On 1/23/06, Arjan van de Ven <[email protected]> wrote:
> On Mon, 2006-01-23 at 04:28 -0500, Albert Cahalan wrote:
> > I tend to think that glibc should not be reading this file.
> > What excuse is there?
>
> glibc needs to be able to find out if a certain address is writable. (eg
> mapped "w"). The only way available for that is... reading the maps
> file.
What the heck for? That's gross.
If glibc is just providing this info for apps, there should be a
system call for it. Otherwise, being the C library, glibc can
damn well remember what it did.
> > In any case, the many existing statically linked executables
> > do cause trouble. Setuid apps are the ones you'd most want
> > to protect.
>
> for this 0400 isn't enough;
because you might fool the app into reading it
> because you can open this file, send the fd
> over a unix socket, and then exec. The process you sent the fd to can
> then read the setuid's program maps file.

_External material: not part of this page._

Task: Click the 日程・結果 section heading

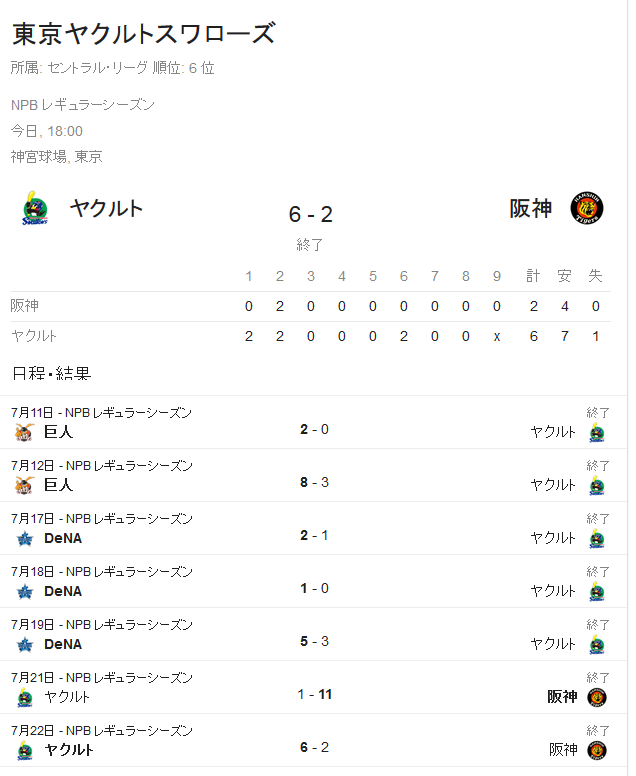Action: coord(51,373)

You exec what, the setuid executable? For other reasons,
that needs to sever all file descriptors to the /proc files.
They should be returning EBADF for all operations.
Oh dear. I think I see why /proc/*/mem reads are far too
restricted. The file descripters are NOT getting severed???
Hmmm, I'm not finding code to sever them.
Well, that's part of a general problem then, including lack
of the revoke() system call that BSD introduced. This hits
hard with device files. Memory mappings get interesting,
though /dev/zero might make a nice substitute mapping.